Hamas certainly has no political obligation to the people of Gaza; it declaredly serves the much grander cause of global Islam. Its positioning as neither Gazan nor Palestinian, but only Muslim, gains support from agitated Muslims everywhere and endows it with an enviable freedom of action: each day it can decide whether to keep the ceasefire or resume its rocket bombardment, without having to bother about the safety of Gaza’s population, let alone its welfare.

In this round, as in the last in 2014, there was disquiet among the Israeli Arabs, but this time they were confined to certain neighbourhoods in Lod and Acre. The media’s exaggeration of their magnitude and significance was especially extreme: the existence of a large Arab professional class, especially prominent in Israel’s hospitals, was ignored — as was the fact that Israelis continued to eat in Arab restaurants right through the fighting.

Nor was there any mention of the Arab members of Israel’s parliament: the seven Palestinian nationalists and seven Islamists who are the only freely elected parliamentarians among some 420 million Arabs. Even if the rest of the world forgets that, they do not: they vigorously assert their Israeli citizenship, especially now that both Netanyahu and his rivals need at least one of the two Arab parties as coalition partners.

As for the rest of the Arab world, Israel’s few friends did not have to speak up: Fly Dubai and Emirates were just about the only foreign airlines that continued to serve Israel’s Ben Gurion airport, while Egypt worked valiantly to secure the ceasefire.

All these facts may be dismissed as rose-tinted optimism from a safe distance, but the collective judgement of the Israeli stock exchange is unequivocal: on Thursday, as rumours of the imminent ceasefire started to circulate, the country’s TA-35 index increased from 1669 to 1678. The reason it did not leap ahead was that even at the peak of the rocket barrage its lowest dip was 1609, still handsomely ahead on the year’s opening level of 1497.

Similarly, the response overseas has been remarkably encouraging.
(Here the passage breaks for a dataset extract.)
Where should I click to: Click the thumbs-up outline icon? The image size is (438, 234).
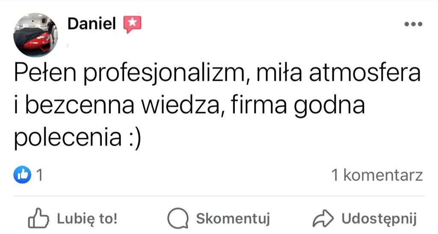coord(37,219)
While much is made of Israel’s loss of unequivocal support on the far-Left of the Democratic Party, the Biden Administration was firm in its support, as were Israel’s new allies in Latin America and Europe.
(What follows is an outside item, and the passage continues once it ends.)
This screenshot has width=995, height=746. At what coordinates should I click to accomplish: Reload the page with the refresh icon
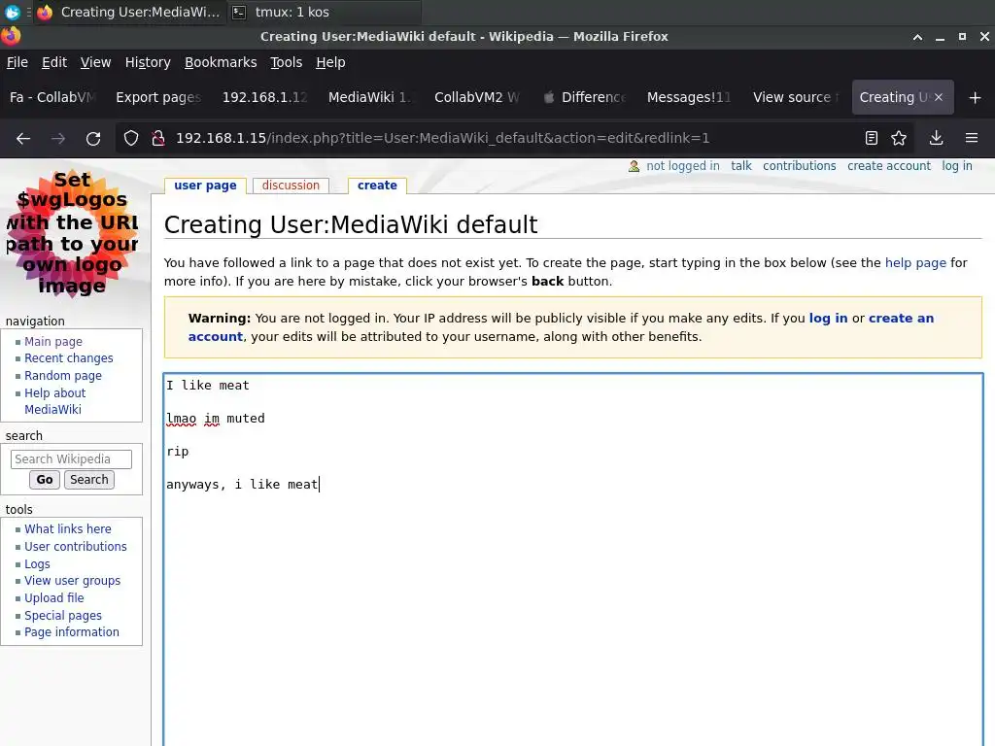(93, 138)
All this, paradoxically, is the cause of Israel’s political paralysis, which has manifested itself in one inconclusive election after another. After all, with prosperity and security, voters have no urgent need to focus on the essentials and feel free to vote according to their political whims. Long may this continue.


Professor Edward Luttwak is a strategist and historian known for his works on grand strategy, geoeconomics, military history, and international relations.